» Extrait présenté

-- -- --

Cette polémique apparaît moins de deux ans après la naissance officielle du cercle en 1929, date de la publication du manifeste dont nous avons parlé. En fait, elle se focalise autour de l'attitude anti-métaphysique qui est au centre des objectifs poursuivis par l'empirisme logique. Celui-ci soutient que la science est un langage et, de surcroît, le seul langage qui, du point de vue de la connaissance, ait véritablement du sens. Quant à ce sens, il ne se mesure qu'à l'aune de la réductibilité des propositions scientifiques aux assertions élémentaires sur le donné. Parce que le discours métaphysique ne peut se soumettre à ce critère empiriste de la signification, il manque tout simplement de sens. Aussi le critère empiriste de la signification incitait les membres du Cercle à rejeter toute métaphysique, qu'elle soit d'obédience médiévale et scolastique ou qu'elle soit celle promue par l'idéalisme allemand, c'est-à-dire par une philosophie purement spéculative et conceptuelle comme celle de Hegel. Mais où devait précisément s'arrêter ce rejet de toute forme de métaphysique ? Autrement dit, jusqu'où fallait-il entendre ce qui est métaphysique ? C'est sur ce point précis que Neurath adopta une attitude radicale qui, très vite, allait mettre en péril le critère empiriste de la signification des énoncés par réduction de leurs termes à ceux qui se réfèrent immédiatement aux donnés des sens. Pour Neurath, en effet, le critère empiriste de la signification restait encore entaché d'une illusion métaphysique persistante :celle de croire que le langage a du sens en raison de son rapport à quelque chose d'autre que le langage, à savoir le donné ou les faits. Pour Neurath, ce qu'il y avait encore de métaphysique là-dedans, c'était de chercher le critère de signification du langage au-delà du langage lui-même, soit dans son rapport aux phénomèmes.

-- -- --

» Données fournies

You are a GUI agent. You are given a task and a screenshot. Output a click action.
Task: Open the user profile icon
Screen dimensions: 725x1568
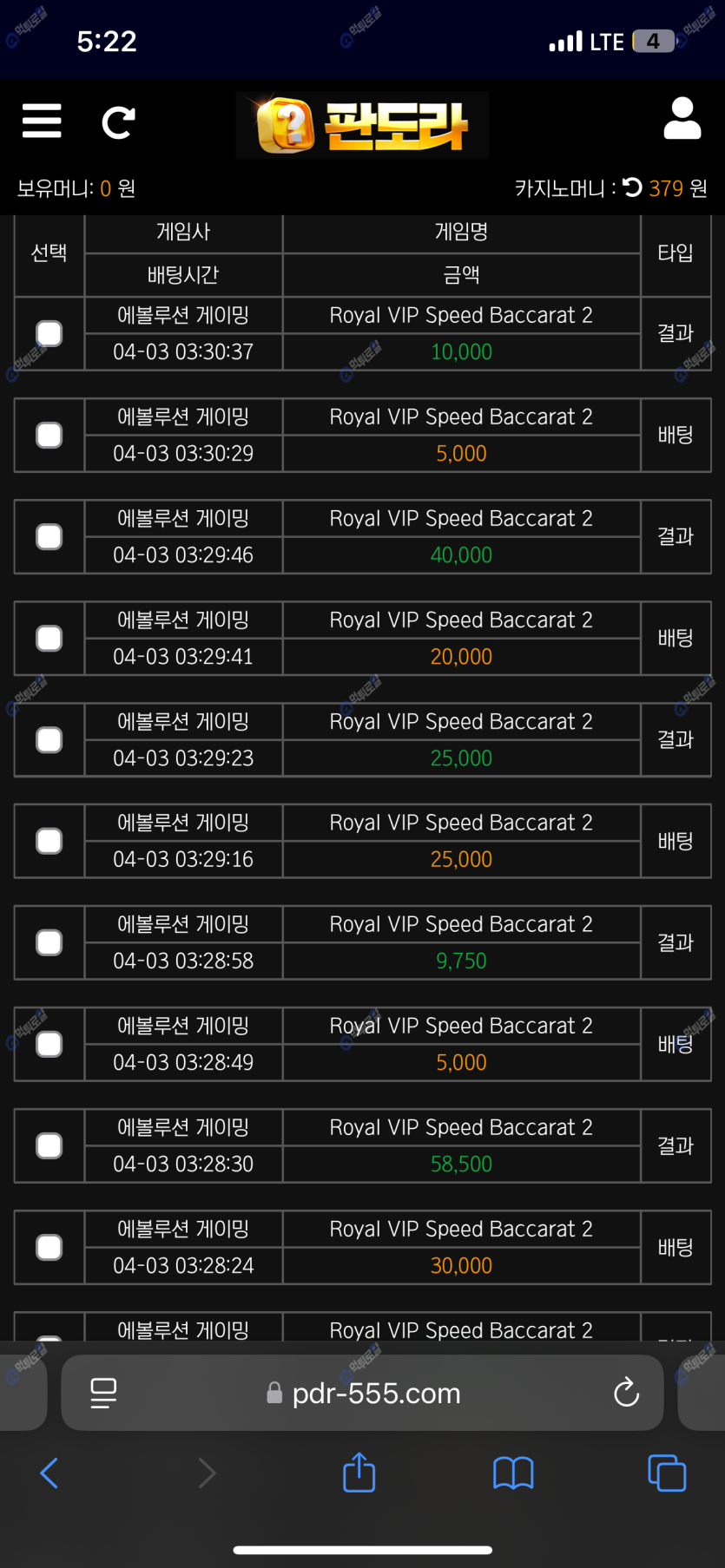(x=682, y=118)

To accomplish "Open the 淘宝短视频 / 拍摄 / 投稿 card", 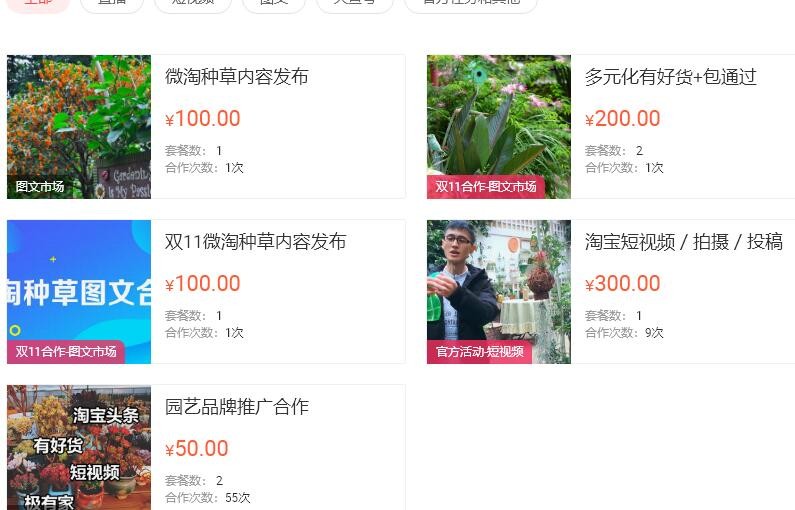I will (683, 242).
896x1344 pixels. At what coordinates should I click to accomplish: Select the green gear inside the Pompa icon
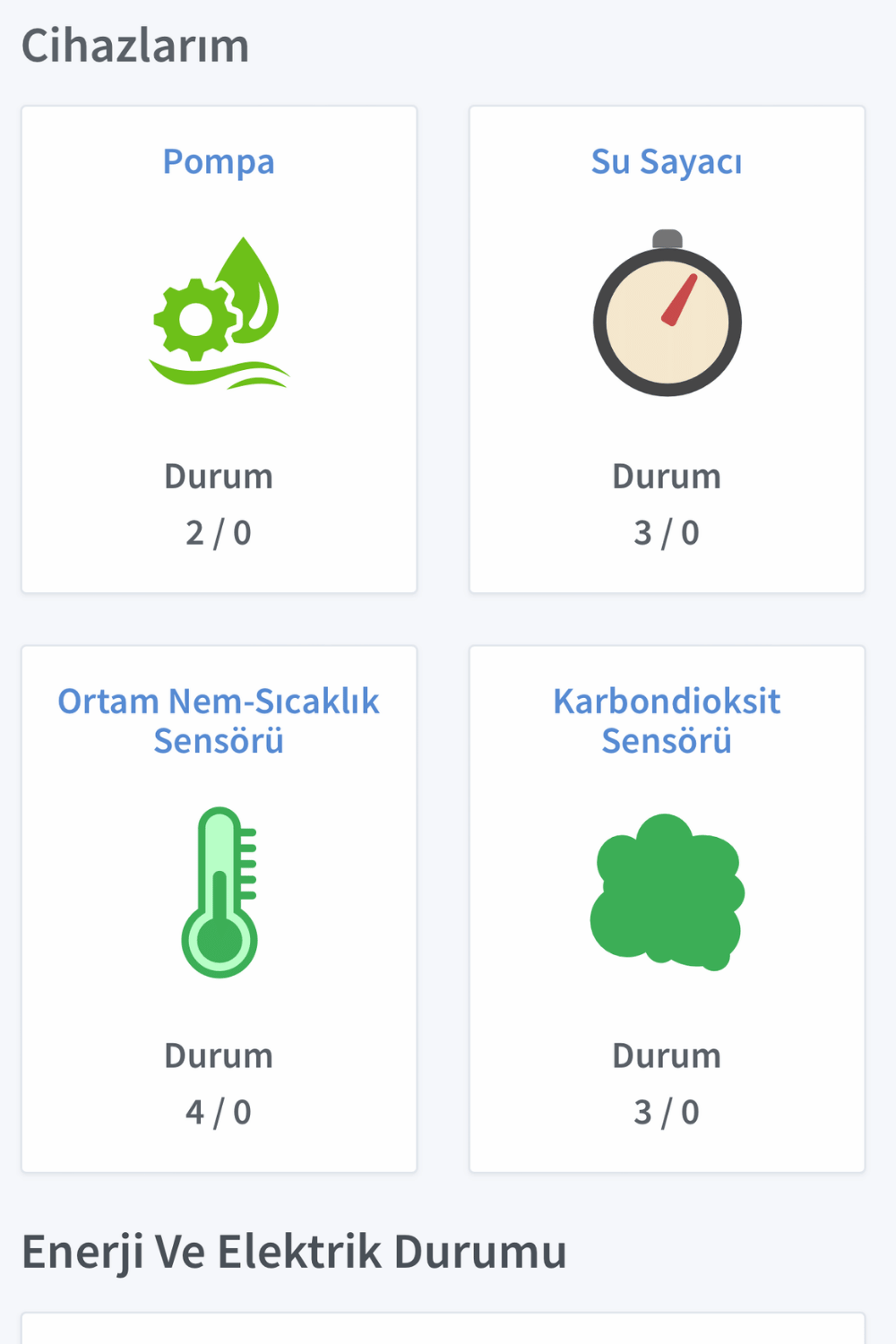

-- -- --

» À faire
• a. Répondez brièvement à ces questions sur l'extrait consacré à l'empirisme logique :
(i) En quelle année le cercle est-il officiellement né ?
(ii) Quel philosophe est cité comme représentant d'une philosophie purement spéculative et conceptuelle ?
(iii) Selon Neurath, quelle illusion métaphysique entachait encore le critère empiriste de la signification ?
• b. Condensez en quelques phrases le paragraphe de l'extrait consacré à l'empirisme logique qui commence par « Cette polémique apparaît », en conservant ses faits principaux.
• c. Rédigez la suite de l'extrait consacré à l'empirisme logique, à partir de sa dernière phrase.

» Résultats finaux
• a.
(i) En 1929.
(ii) Hegel.
(iii) Croire que le langage a du sens en raison de son rapport à quelque chose d'autre que le langage, à savoir le donné ou les faits.

• b. Moins de deux ans après la naissance officielle du cercle en 1929, une polémique surgit autour de l'attitude anti-métaphysique de l'empirisme logique. Pour ce courant, la science est le seul langage doué de sens du point de vue de la connaissance. Ce sens se mesure à la réductibilité des propositions scientifiques aux assertions élémentaires sur le donné. Le discours métaphysique échoue à ce critère et manque donc de sens. Le Cercle rejetait ainsi toute métaphysique, scolastique comme celle de l'idéalisme allemand. Restait à savoir jusqu'où ce rejet devait aller. Neurath adopta sur ce point une position radicale qui menaça le critère empiriste lui-même. Selon lui, chercher le sens du langage dans son rapport au donné ou aux faits, donc au-delà du langage, relevait encore d'une illusion métaphysique.

• c.
Contre ce phénoménalisme qui, en prétendant transcender le langage, restait donc de nature encore métaphysique, Neurath fit valoir le physicalisme dans un article précisément intitulé Physicalismus et publié en 1931. Que voulait dire physicalisme pour Neurath ? Essentiellement ceci : s'en tenir strictement à l'attitude anti-métaphysique du Manifeste de 1929, c'est-à-dire, contre le phénoménalisme, s'en tenir au langage scientifique et, d'abord, à celui de la science la plus avancée, la physique. Au demeurant, comme la science n'est elle-même que du langage, son analyse doit suffire à l'analyse du langage en général. Mais de quelle nature doit être cette analyse ? Elle ne saurait être de nature sémantique, sous peine alors de récidiver dans l'illusion métaphysique d'une transgression du langage vers les ojets physiques de référence. Cette analyse ne peut donc être que syntaxique et, comme telle s'intéresser uniquement à la structure formelle du langage. C'est ainsi que, sous l'impulsion de Neurath, qui, dans cette polémique, semble bien avoir eu finalement le dessus, les productions du Cercle s'orienteront progressivement vers une analyse du langage visant à développer sa syntaxe logique. La Syntaxe logique du langage, tel sera précisément le titre d'un ouvrage de Carnap publié à Vienne en 1934.Ce qui ne veut pas dire , nous allons le voir, que Carnap ait pour autant renoncé à la conception radicale de l'empirisme logique qui était la sienne.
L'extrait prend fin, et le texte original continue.